Next, the finalize process of the recording/reproducing apparatus 200 will be explained. FIG. 14 shows the finalize process. For example, if the user inputs an instruction for indicating to finalize (the step S31 in FIG. 12: YES), the recording/reproducing apparatus 200 confirms that the optical disc 100 is not finalized yet (step S51: YES) and finalizes the optical disc 100 (step S52). Upon finalizing, the recording/reproducing apparatus 200 records the defect management information 120 into the definite defect management area 106 or 107 on the optical disc 100, repeatedly twice (step S53). The recording may be performed once, or a plurality of times, such as three or more. Incidentally, the defect management information 120 to be recorded into the definite defect management area 106 or 107 is the defect management information 120 stored in the DMI generator 360. Then, the finalizing is completed.

Next, the reproduction operation of the recording/reproducing apparatus 200 will be explained. FIG. 15 shows the reproduction operation of the recording/reproducing apparatus 200. Incidentally, even in the reproduction operation, the optical disc 100 which shows the data structure and the physical address shown in FIG. 6 will be discussed, more specifically.

If the user inputs an instruction to starting reproduction (the step S33: YES), the recording/reproducing apparatus 200 confirms that the optical disc 100 is not a blank disc (the step S71: NO), and reproduces the record data recorded in the user data area 108 on the optical disc 100 (step S72). The recording/reproducing apparatus 200 reproduces the record data, while performing the defect management on the basis of the defect management information 120 stored in the defect management device 477 of the backend 400.

During the reproduction of the record data, it is judged whether or not the user data are 108 which is sequentially reproduced corresponds to the position of a defect (step S73).

As a result of the judgment, if it is judged that it is the position of the defect (the step S73: YES), it is judged whether the record data to be recorded at the position of the defect (i.e. the evacuation data) is recorded in the spare area 109 or the spare area 110 (step S74). In this case, if the spare address expressed by the offset address is equal to or less than the offset address of the end point of the spare area 109 (“69999” in FIG. 6), it may be judged that the evacuation data is recorded in the spare area 109. On the other hand, if the spare address expressed by the offset address is greater than the offset address of the end point of the spare area 109, it may be also judged that the evacuation data is recorded in the spare area 110.

As a result of the judgment in the step S74, if it is judged that the evacuation data is recorded in the spare area 109, the physical address in the spare area 109 at which the evacuation data is recorded is calculated (step S75). In this case, the physical address is calculated by adding the spare address to the start address of the spare area 109 (“1000000” in FIG. 6). For example, if the spare address is expressed by “20000”, the physical address is “1000000”+“20000”=“1020000”.

What you will do: Could you continue the passage on the optical disc recorder's finalize and reproduction steps, starting right after its final sentence? The lines after this point aren't needed.

Given records:
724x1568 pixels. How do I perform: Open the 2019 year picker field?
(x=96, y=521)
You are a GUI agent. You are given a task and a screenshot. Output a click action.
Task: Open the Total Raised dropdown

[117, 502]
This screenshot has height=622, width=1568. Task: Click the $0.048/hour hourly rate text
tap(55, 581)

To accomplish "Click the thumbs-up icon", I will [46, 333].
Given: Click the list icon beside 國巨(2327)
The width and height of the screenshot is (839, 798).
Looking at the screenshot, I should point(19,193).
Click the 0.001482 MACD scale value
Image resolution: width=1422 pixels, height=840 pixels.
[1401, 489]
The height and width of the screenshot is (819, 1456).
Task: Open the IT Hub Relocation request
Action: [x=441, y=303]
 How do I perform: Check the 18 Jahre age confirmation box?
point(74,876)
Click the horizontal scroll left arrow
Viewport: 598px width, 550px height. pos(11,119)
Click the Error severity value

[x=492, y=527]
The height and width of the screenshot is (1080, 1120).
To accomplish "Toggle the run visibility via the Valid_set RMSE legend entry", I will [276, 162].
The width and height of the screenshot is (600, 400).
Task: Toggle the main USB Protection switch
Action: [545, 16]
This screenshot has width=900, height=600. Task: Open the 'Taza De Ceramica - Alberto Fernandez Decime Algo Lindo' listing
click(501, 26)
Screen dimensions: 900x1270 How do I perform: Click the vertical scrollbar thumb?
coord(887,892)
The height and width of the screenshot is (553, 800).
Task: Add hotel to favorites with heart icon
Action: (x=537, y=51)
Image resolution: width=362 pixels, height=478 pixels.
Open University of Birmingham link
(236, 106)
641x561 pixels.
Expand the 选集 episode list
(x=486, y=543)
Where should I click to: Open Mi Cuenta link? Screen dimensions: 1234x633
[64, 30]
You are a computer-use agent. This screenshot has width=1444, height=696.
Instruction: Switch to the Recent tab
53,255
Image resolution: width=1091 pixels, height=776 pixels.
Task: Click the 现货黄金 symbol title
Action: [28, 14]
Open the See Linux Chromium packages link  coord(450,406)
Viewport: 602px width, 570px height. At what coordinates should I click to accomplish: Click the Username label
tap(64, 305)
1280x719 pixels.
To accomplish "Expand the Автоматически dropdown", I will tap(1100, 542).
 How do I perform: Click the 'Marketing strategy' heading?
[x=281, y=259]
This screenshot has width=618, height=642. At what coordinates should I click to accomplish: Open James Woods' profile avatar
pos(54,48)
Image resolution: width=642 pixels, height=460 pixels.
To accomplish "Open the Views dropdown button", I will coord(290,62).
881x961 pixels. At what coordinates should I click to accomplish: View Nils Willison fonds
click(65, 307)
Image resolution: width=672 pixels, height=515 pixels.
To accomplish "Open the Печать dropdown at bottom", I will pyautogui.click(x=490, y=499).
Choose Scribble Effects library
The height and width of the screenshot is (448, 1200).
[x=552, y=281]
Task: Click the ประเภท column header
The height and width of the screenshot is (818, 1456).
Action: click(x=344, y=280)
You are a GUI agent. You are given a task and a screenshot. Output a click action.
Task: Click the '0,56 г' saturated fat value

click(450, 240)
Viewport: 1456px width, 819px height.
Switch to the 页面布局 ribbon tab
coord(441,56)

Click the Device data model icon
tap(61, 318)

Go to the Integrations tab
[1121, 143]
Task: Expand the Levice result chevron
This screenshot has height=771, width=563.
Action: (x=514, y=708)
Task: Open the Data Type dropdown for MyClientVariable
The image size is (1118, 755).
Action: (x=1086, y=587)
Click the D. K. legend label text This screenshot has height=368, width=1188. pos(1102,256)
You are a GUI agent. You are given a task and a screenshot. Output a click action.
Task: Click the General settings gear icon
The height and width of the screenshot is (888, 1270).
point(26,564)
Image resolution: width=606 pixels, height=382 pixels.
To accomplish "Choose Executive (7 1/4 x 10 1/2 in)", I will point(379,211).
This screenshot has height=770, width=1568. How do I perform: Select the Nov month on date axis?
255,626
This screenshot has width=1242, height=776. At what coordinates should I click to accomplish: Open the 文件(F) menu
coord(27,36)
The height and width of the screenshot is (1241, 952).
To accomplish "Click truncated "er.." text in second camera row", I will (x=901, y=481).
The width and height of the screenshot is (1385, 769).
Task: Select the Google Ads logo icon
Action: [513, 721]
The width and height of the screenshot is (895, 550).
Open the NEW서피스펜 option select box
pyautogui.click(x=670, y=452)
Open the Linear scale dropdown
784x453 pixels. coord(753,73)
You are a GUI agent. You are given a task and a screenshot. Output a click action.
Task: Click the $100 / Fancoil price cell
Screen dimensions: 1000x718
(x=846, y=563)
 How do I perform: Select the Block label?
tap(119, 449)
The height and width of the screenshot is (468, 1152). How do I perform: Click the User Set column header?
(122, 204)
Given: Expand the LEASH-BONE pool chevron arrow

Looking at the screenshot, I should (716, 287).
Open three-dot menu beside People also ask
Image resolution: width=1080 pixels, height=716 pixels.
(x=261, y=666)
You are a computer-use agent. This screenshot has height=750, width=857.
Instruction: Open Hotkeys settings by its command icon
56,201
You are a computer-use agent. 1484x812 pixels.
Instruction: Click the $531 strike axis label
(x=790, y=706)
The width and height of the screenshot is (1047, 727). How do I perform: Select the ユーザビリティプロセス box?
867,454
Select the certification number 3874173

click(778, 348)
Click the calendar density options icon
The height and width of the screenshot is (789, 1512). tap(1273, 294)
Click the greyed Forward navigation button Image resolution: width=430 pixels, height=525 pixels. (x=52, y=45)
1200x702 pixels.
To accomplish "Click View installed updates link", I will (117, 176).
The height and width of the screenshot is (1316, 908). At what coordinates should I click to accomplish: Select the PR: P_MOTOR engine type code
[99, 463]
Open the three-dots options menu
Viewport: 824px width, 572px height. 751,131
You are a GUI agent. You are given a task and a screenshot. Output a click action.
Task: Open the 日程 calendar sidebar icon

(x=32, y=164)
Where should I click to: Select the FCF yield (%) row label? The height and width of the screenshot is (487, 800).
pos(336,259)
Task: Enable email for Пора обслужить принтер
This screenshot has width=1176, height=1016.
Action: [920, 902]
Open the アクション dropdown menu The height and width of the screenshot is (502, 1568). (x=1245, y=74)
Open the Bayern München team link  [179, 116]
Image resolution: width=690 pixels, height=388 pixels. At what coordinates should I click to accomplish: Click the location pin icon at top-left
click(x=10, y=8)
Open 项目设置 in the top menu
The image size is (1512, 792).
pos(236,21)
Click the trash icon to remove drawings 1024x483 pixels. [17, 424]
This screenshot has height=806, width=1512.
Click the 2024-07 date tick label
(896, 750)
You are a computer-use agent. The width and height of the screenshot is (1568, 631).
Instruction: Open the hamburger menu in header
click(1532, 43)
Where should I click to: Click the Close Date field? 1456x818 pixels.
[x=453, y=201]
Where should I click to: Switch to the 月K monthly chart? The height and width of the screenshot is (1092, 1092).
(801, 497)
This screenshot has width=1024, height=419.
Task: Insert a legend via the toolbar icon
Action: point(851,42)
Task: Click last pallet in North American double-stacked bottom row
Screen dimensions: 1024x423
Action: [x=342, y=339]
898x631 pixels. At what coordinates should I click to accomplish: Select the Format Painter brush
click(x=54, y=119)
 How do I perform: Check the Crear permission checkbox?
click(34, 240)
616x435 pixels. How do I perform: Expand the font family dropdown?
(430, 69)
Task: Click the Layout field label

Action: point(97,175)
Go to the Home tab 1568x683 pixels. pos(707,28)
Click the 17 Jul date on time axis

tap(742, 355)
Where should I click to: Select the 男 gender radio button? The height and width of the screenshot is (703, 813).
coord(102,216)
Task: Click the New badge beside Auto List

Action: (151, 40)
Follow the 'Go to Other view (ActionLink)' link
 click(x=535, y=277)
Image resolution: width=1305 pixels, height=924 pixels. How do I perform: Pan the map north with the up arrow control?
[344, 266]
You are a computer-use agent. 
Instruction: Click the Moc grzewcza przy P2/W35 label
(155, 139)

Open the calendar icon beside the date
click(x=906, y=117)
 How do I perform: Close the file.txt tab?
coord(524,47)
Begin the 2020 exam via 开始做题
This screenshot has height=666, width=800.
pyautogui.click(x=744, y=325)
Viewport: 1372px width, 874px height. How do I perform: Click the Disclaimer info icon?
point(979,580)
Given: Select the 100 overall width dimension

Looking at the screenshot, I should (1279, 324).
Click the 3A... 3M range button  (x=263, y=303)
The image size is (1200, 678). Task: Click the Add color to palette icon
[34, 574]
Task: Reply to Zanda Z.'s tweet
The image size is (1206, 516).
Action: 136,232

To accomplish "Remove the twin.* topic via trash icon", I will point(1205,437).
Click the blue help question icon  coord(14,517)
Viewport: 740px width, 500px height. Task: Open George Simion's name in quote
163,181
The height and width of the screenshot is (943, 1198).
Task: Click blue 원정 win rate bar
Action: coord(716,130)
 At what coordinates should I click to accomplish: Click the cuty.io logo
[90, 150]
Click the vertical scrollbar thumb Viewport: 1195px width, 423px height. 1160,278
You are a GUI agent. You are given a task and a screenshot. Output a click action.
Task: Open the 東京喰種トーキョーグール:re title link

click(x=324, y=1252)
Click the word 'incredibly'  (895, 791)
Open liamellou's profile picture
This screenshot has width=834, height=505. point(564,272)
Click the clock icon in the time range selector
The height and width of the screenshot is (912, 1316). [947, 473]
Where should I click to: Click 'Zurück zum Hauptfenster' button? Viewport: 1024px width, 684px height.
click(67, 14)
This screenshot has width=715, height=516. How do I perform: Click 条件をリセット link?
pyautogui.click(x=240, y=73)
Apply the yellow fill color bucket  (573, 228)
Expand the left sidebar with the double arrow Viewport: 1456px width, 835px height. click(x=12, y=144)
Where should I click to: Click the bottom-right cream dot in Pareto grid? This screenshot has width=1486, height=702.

The result:
On the other hand, as a result of the judgment in the step S74, if it is judged that the evacuation data is recorded in the spare area 110 (the step S74: NO), the address in the spare area 110 at which the evacuation data is recorded is calculated (step S76). In this case, the physical address is calculated by adding the spare address to the start address of the spare area 110 (“29500000” in FIG. 6) and by subtracting the offset address of the start point of the spare area 110 (“7000” in FIG. 6). For example, if the spare address is expressed by “90000”, the physical address is “90000”+“29500000”−“70000”=“29520000”.

Then, the evacuation data recorded at the position with the physical address calculated in the step S75 or the step S76 is reproduced (step S77).

Incidentally, if a new defect occurs during the reproduction, the defect management is sequentially performed, in accordance with the step S37 and the step S38 in FIG. 12 mentioned above.

Then, it is judged whether or not the reproduction is ended (step S78). If the reproduction is ended (the step S78: YES), the reproduction operation is ended. On the other hand, if the reproduction is not ended (the step S78: NO), the reproduction operation from the step S72 to the step S77 is continued, on the basis of the defect management information.

Incidentally, the above-mentioned various operations shown in the reproduction operation are merely one example. If it is possible to properly judge or calculate a proper address in each step, the judgment or calculation may be performed in another operation method.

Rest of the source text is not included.